Would you write out the lines below exactly, from the one containing "Given: Cancel the Unsharp Mask dialog" to the very last, but without the pictures?

Dataset entries:
=== Section Start ===
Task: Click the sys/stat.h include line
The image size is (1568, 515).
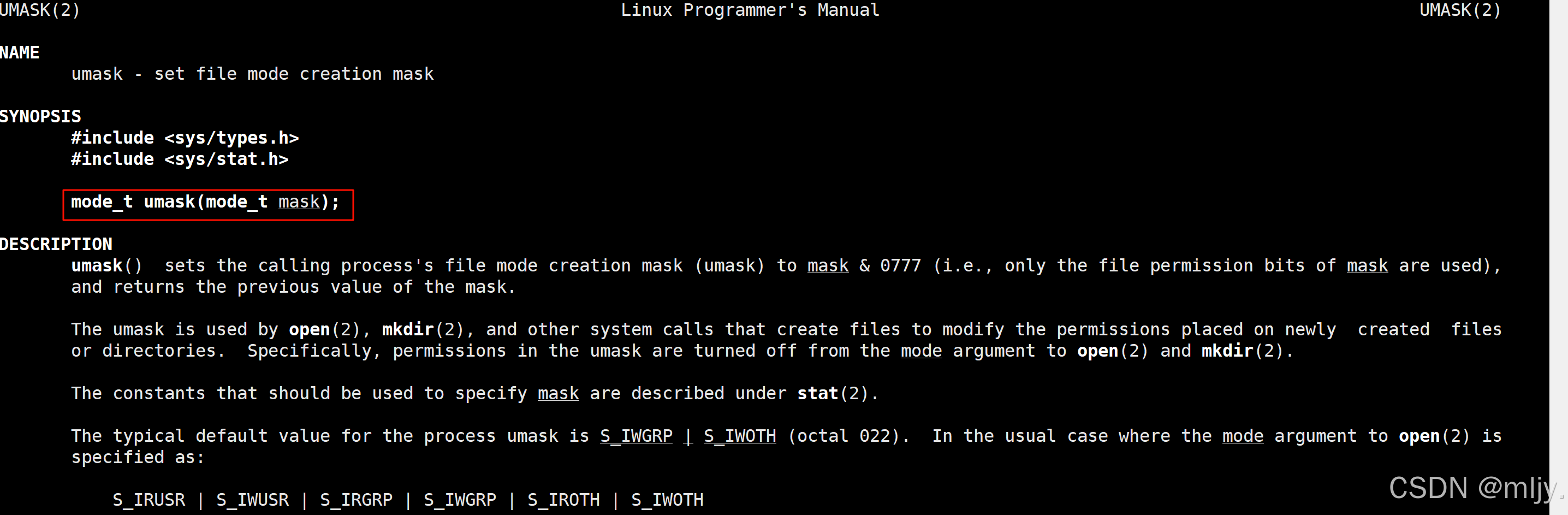Action: [x=180, y=159]
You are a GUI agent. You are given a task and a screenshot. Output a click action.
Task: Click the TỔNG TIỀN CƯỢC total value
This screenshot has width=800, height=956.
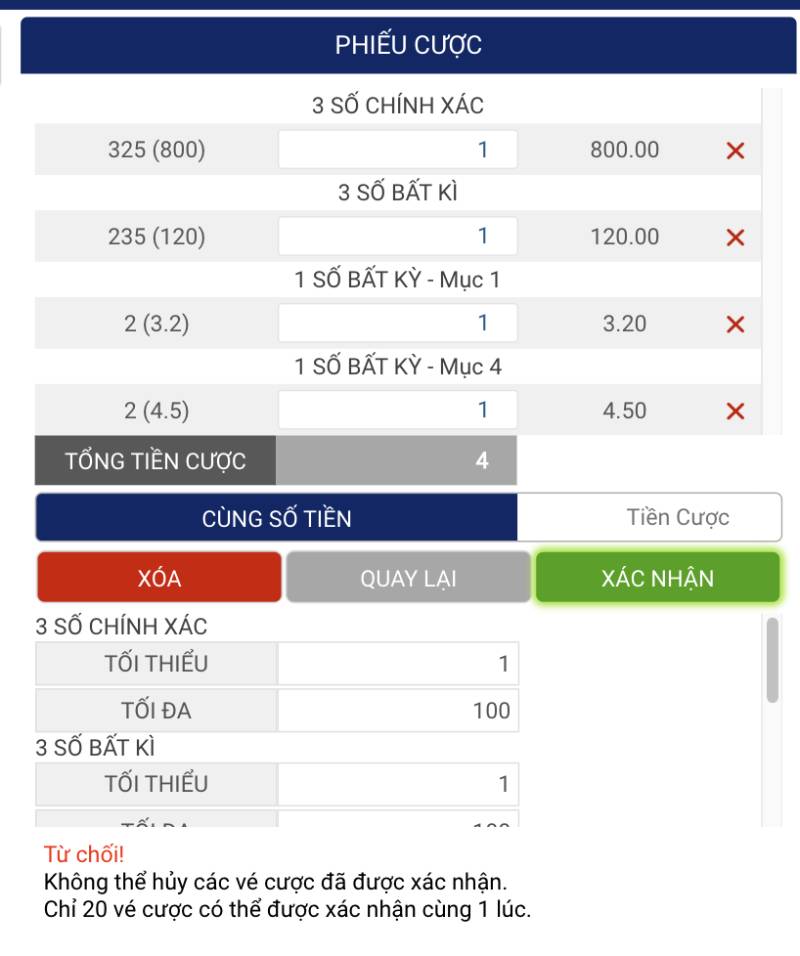tap(396, 461)
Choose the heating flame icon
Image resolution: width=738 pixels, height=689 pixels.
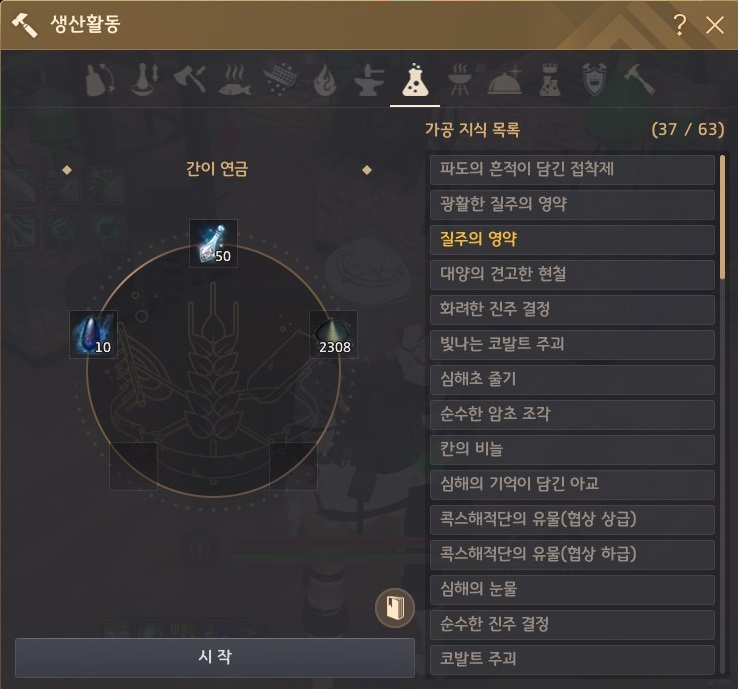click(x=325, y=80)

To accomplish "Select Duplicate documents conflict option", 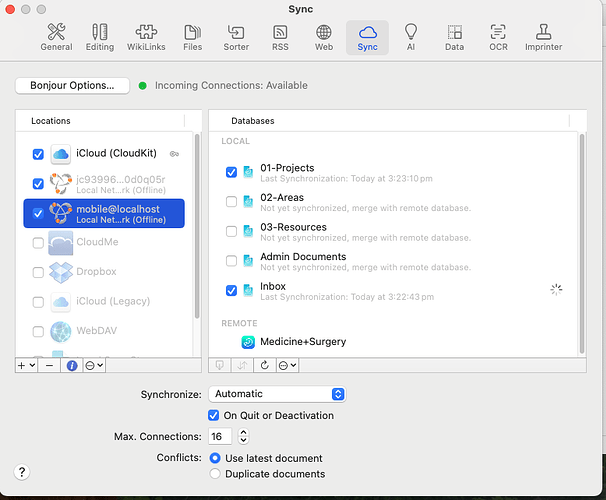I will [x=215, y=473].
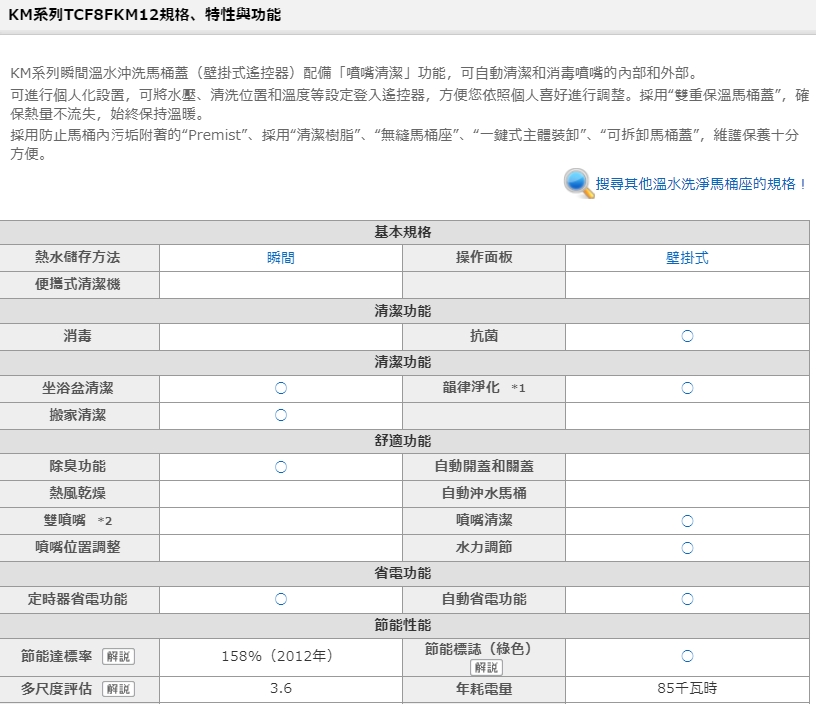Click the 瞬間 hot water storage link

coord(281,257)
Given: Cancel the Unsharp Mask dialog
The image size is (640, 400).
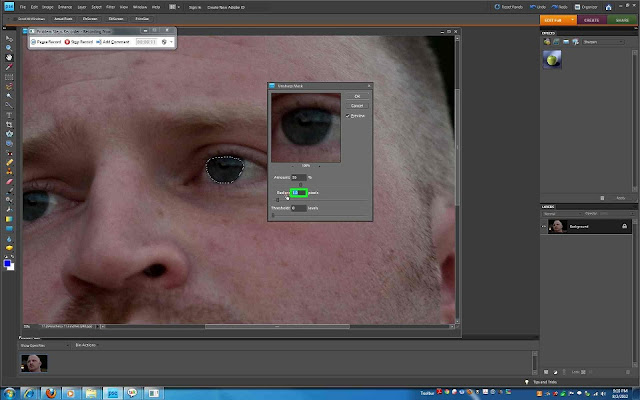Looking at the screenshot, I should click(357, 106).
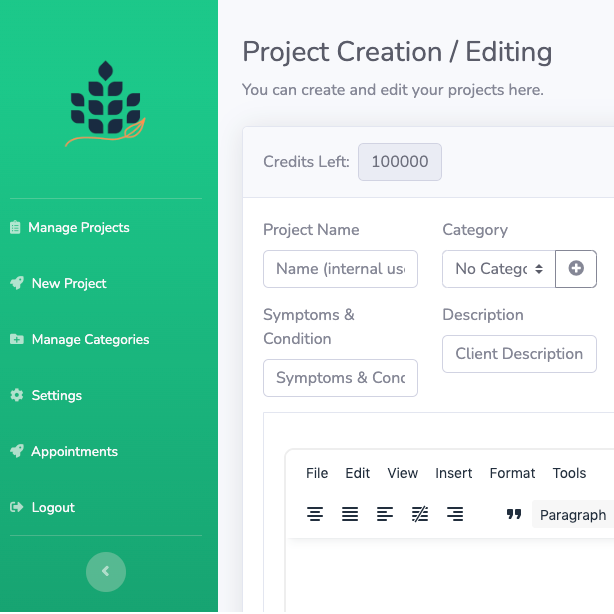
Task: Open the editor's Tools menu
Action: [569, 473]
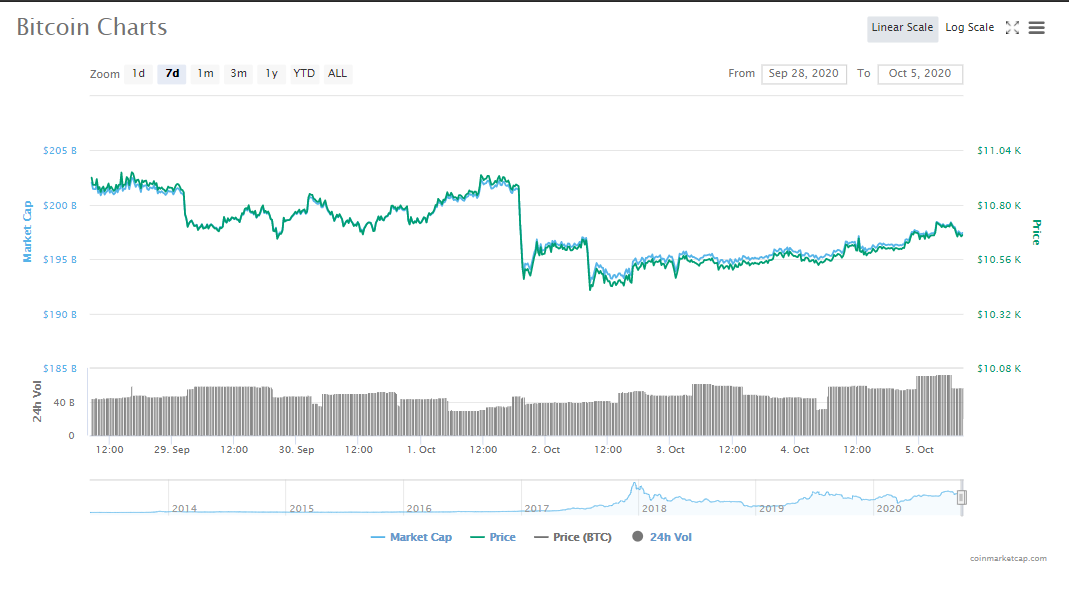Select 7d zoom range
This screenshot has height=591, width=1069.
(x=172, y=74)
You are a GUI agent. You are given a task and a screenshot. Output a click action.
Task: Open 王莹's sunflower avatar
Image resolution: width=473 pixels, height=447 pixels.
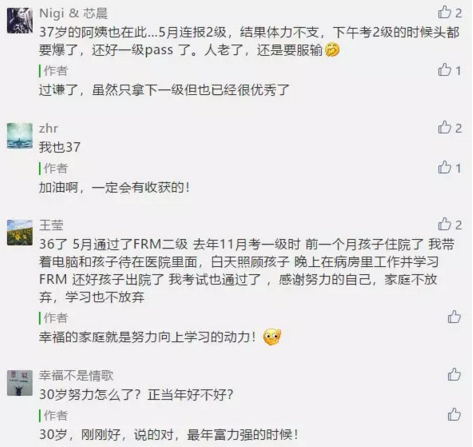(20, 233)
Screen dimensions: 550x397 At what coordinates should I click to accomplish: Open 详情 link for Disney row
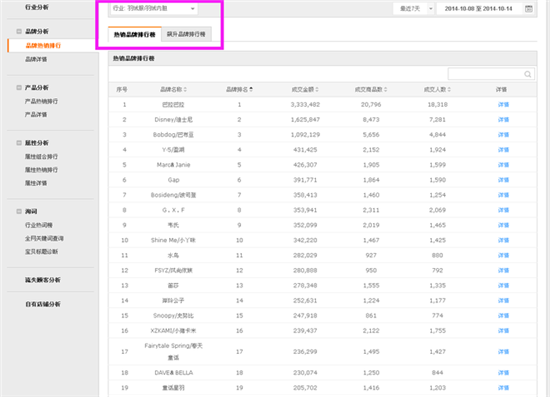pyautogui.click(x=503, y=120)
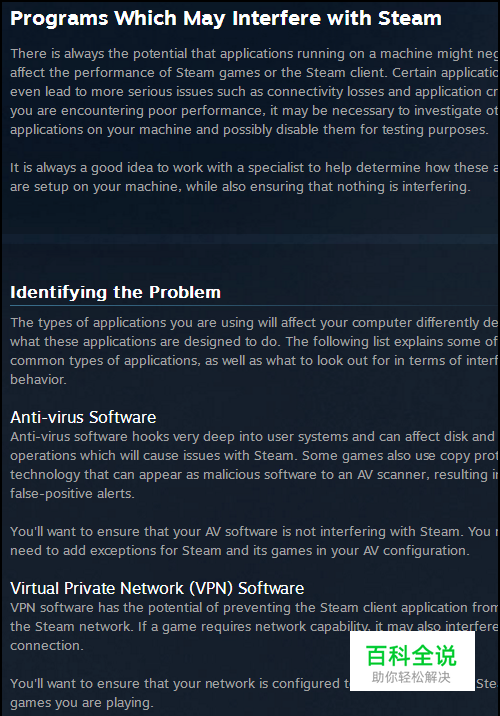This screenshot has height=716, width=500.
Task: Click the line "applications on your machine and possibly disable"
Action: point(249,130)
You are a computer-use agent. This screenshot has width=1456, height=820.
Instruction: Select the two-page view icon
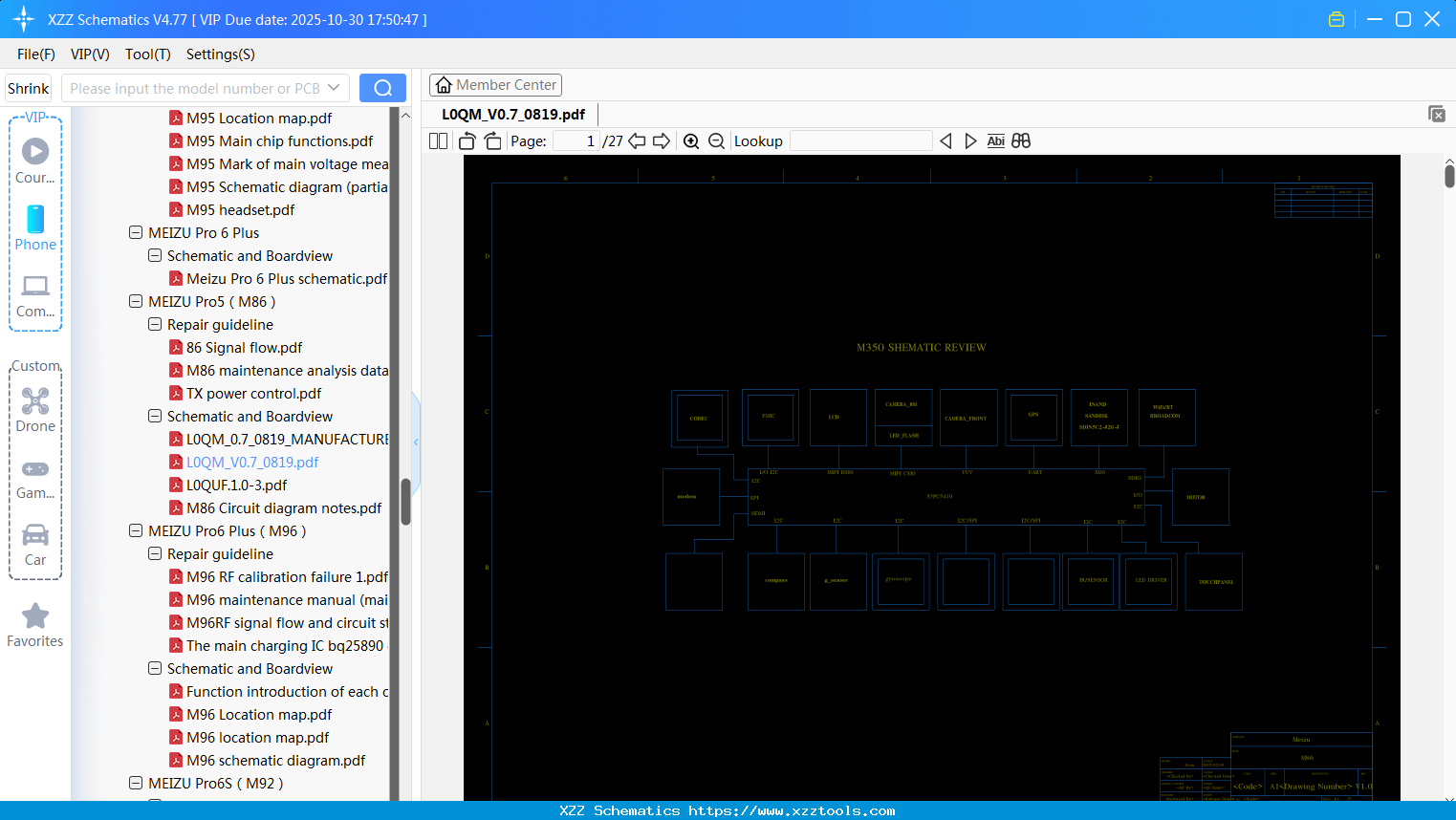coord(437,140)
=== Section End ===
● RESULT OF THE EXERCISE:
Given: Cancel the Unsharp Mask dialog
The image size is (640, 400).
Looking at the screenshot, I should click(357, 106).
Task: Open the editor's Tools menu
Action: [569, 473]
Select 7d zoom range
This screenshot has height=591, width=1069.
(x=172, y=74)
You are a GUI agent. You are given a task and a screenshot. Output a click action.
Task: Open 王莹's sunflower avatar
Image resolution: width=473 pixels, height=447 pixels.
(20, 233)
Screen dimensions: 550x397 At what coordinates should I click to accomplish: Open 详情 link for Disney row
pyautogui.click(x=503, y=120)
This screenshot has height=716, width=500.
Task: Click the line "applications on your machine and possibly disable"
Action: point(249,130)
You are a computer-use agent. This screenshot has width=1456, height=820.
Instruction: Select the two-page view icon
coord(437,140)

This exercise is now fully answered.